Investigation of activity-regulated genes (ARGs) required for long-term memory (LTM)

For long-term memory (LTM) formation, neuronal activity needs to be modulated through experience-dependent changes at the synapse. This synaptic plasticity includes modulation of neurotransmitter release alongside receptor rearrangement on the post-synaptic membrane. These changes require rapid regulation of gene expression during memory formation and consolidation. Genes rapidly expressed upon neuronal activity are classed as activity-regulated genes (ARGs), which include transcription factors required for synaptic plasticity (e.g., c-fos). However, how these genes contribute to synaptic plasticity remains unclear.
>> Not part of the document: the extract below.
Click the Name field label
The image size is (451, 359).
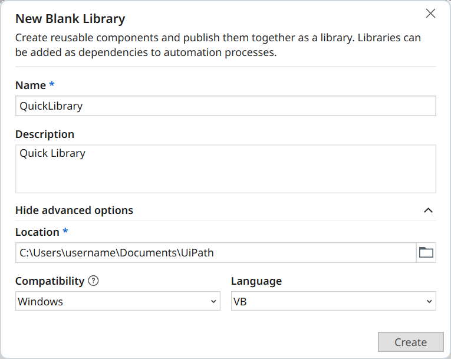pyautogui.click(x=31, y=85)
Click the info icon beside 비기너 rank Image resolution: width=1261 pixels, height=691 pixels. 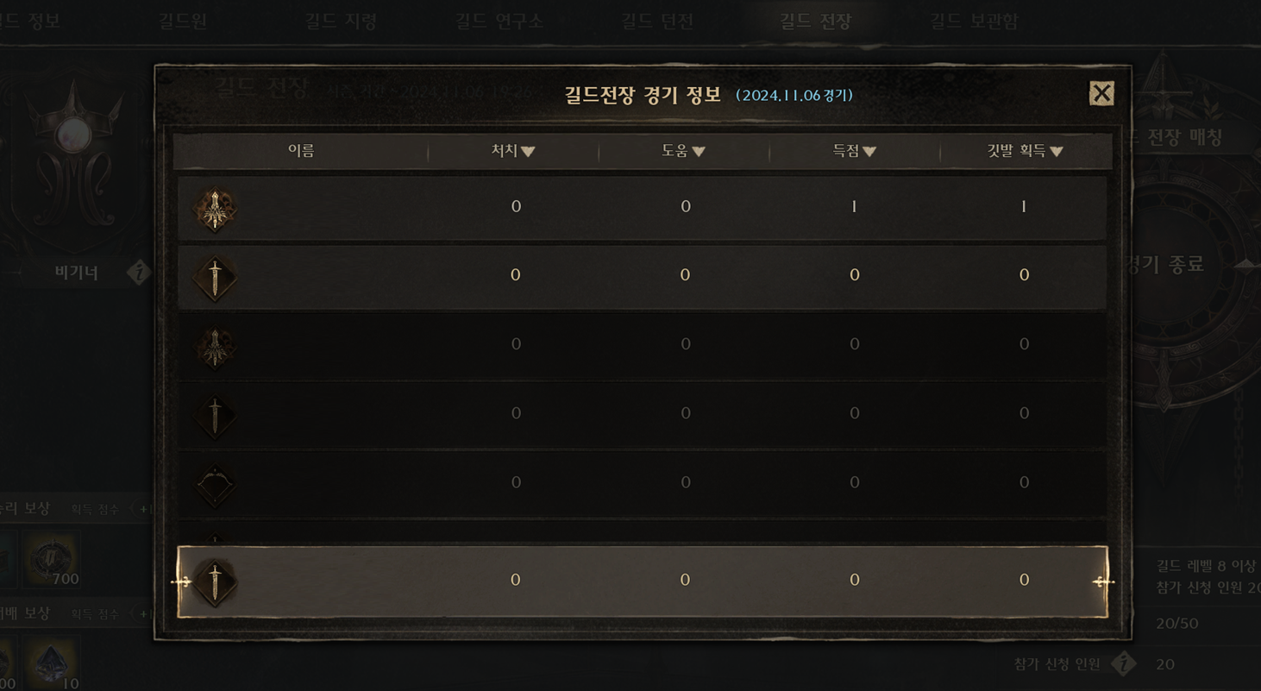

Recently, numerous ARGs were discovered in the fly Drosophila melanogaster, but many have not yet been characterised for a role in LTM. To understand the role of ARGs in LTM, we performed an RNAi knockdown screen of 16 ARGs in Kenyon cells using appetitive olfactory conditioning to measure LTM performance. We found no LTM phenotype with any ARGs, including Hr38, sr, kay and meng that have been reported to have an LTM phenotype in other conditioning assays. We performed a knockdown screen of known memory genes and found no LTM phenotype, likely due to ineffective RNAi knockdown lines. To confirm ARGs from the knockdown screen were expressed in α/β KCs and α′/β′ KCs, we constitutively activated these neurons for 1 h and isolated their nuclei for RNA-seq. We found most ARGs are expressed in either Kenyon cell type, including Hr38. To confirm that ARGs are upregulated upon appetitive learning, we performed appetitive conditioning and separately isolated nuclei of α/β and α′/β′ KC after 1 h post-training. We only found the ARG cbt expressed in α/β KCs upon training, but not in α′/β′ KCs. We found other upregulated genes in α/β and α′/β′ KCs that have not been identified as memory genes offering promising new candidates to validate. Overall, this research will help us further understand the molecular regulation of LTM.